[saga-rg] Comments on Strawman API

Thu Feb 2 05:27:44 CST 2006

Andre & Shantenu,

Thanks for the reply. I have added comments to some of the points below.

It is interesting that several of the issues that I raise are specific 
to Java [and other languages]. I think that it is valuable to tease out 
these distinctions. It would be useful to define where the languages 
bindings may (or are expected to) differ from the SAGA specification.

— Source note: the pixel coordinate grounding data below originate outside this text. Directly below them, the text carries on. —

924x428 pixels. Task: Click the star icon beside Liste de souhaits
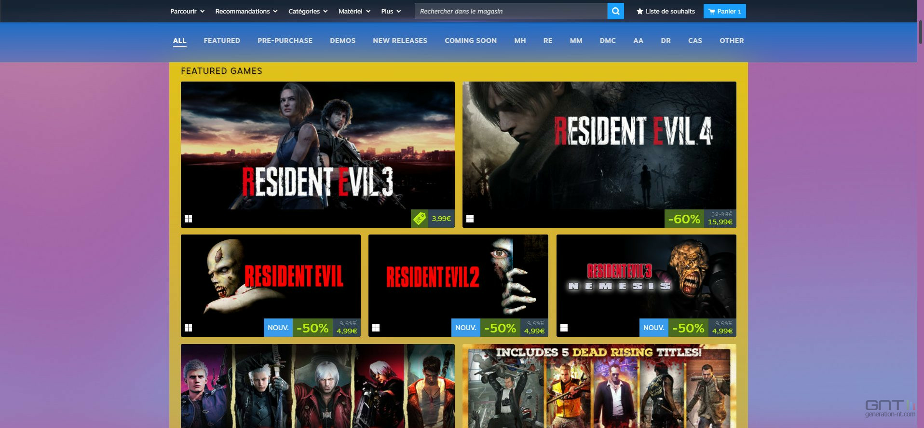click(639, 11)
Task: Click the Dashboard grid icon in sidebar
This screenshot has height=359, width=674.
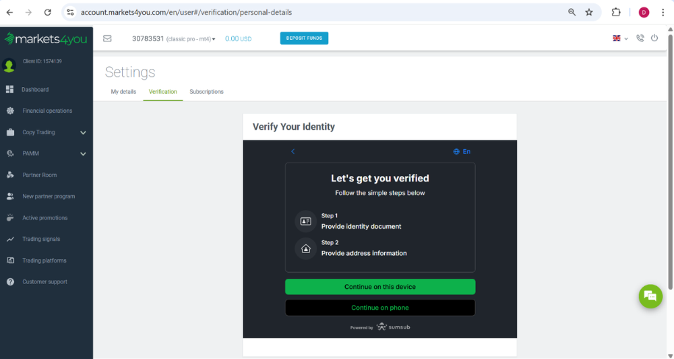Action: coord(10,89)
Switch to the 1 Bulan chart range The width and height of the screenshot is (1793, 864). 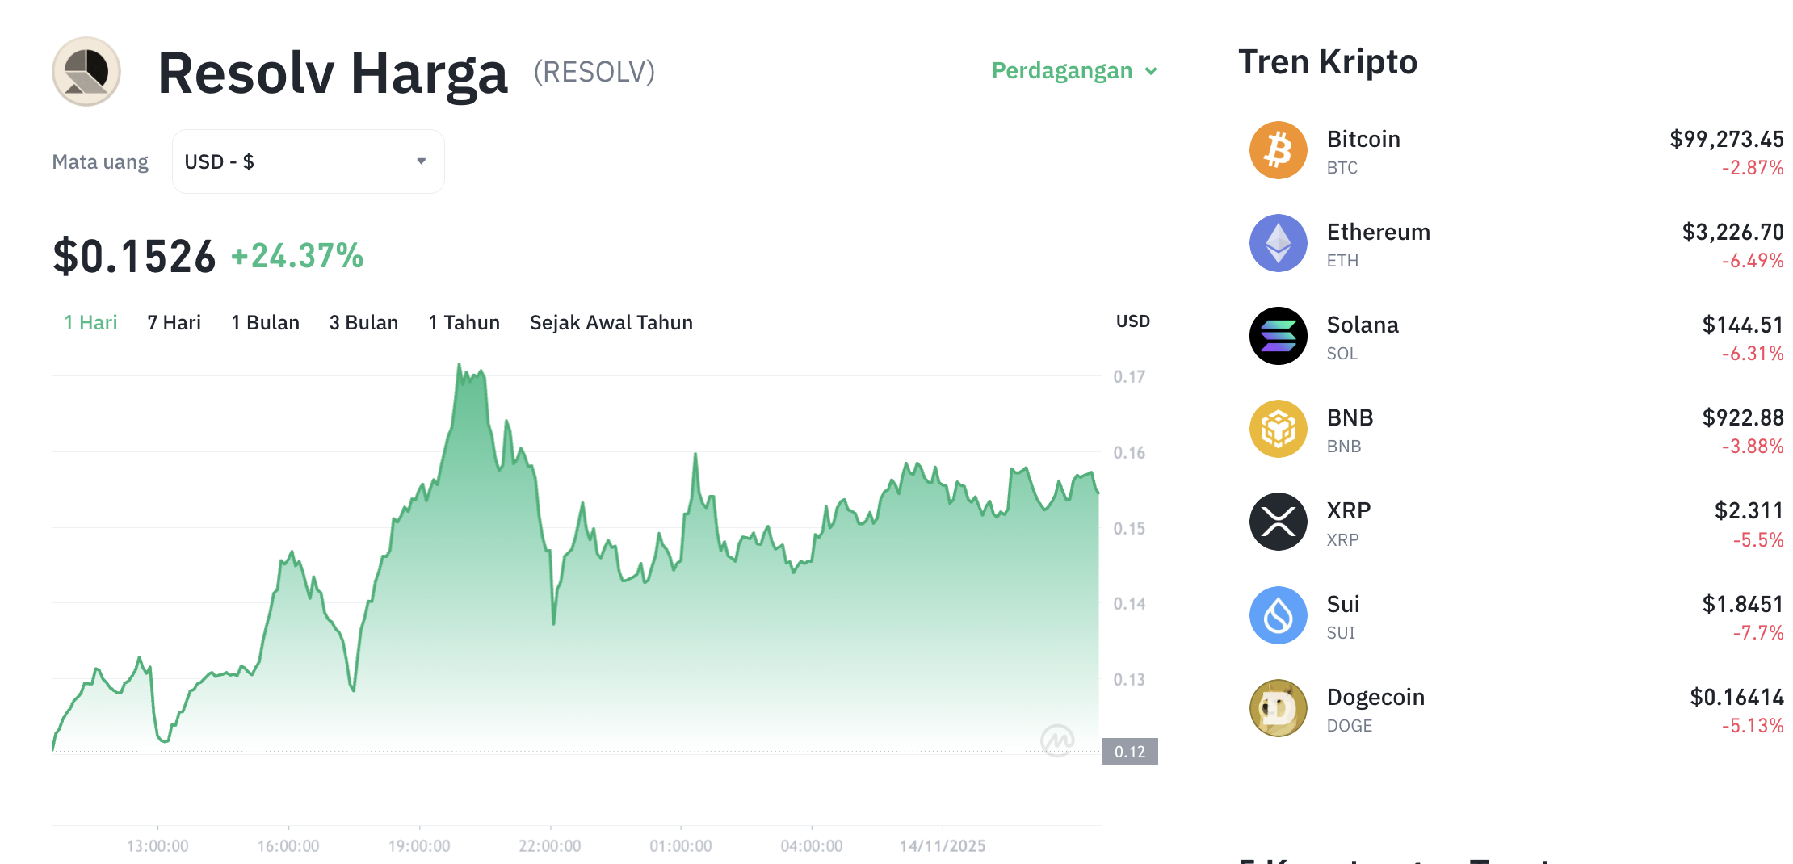[x=264, y=322]
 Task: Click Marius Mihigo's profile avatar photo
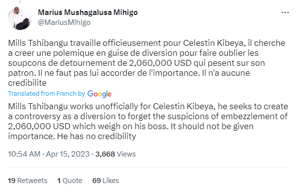[x=20, y=18]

At present I am [fairly] faithful to the SAGA specification in my 
preliminary Java bindings. I will continue development informed by your 
comments, and attempt to capture any deviation from the spec in a document.

Graeme

>>   -2.1 What is the purpose of NSEntry? This is not documented.
> 
> Right, that should be better documented.
> The purposes are:
> 
>   - NSEntry should be a class, not an interface.  So
>     Physical and Logical files can both be handled as
>     NSEntries.
> 
>   - There will be methods on NSEntry: get_parent, get_name,
>     is_file etc.  

In the spec NSDir is described as implementing NSEntry. Is that also 
correct?

>>   -3.2 There should be a specified exception model for the elements of 
>> the SAGA API that are not provided by an implementation. This is 
>> described in the introduction of the API. May I suggest the SIDL 
>> specification specify all methods that may throw a 'NotImplemented' 
>> exception ('NotImplemented' is more consistent stylistically than 
>> 'NOT_IMPLEMENTED').
> 
> It is difficult to specify which methods can be left unimplemented, as
> that highly depends on the middleware your implementation build upon.
> E.g. middleware one might not have logical files, but middleware two
> might have no support for streams.  Or MW-1 can copy files, but not
> obtain their size (ftp), while others can get size of the file, but
> can't write (http in some configurations).
> 
> So, we say in the Intro that as every implementable call must be
> implemented.  Now, implementable means a lot, of course - what we mean
> (which oissibly should be made more clear), is "every operation
> natively supported by the middleware".  Does that make sense?

I still think that this exception is important. When providing an
implementation the developers will very quickly encounter methods that
cannot be provided. It is necessary to handle this in a sensible 
fashion, particularly when the client is not developing for a specific 
implementation. My thinking on this subject stems from an interest in 
selecting the SAGA implementation at runtime (depending on the resource 
selected by the user).

My naive solution would be to indicate that [almost?] every method may 
throw a 'NotImplemented' exception. When an implementation cannot 
implement a method this exception should be thrown by that method; in 
addition to documenting the fact that the method is not supported.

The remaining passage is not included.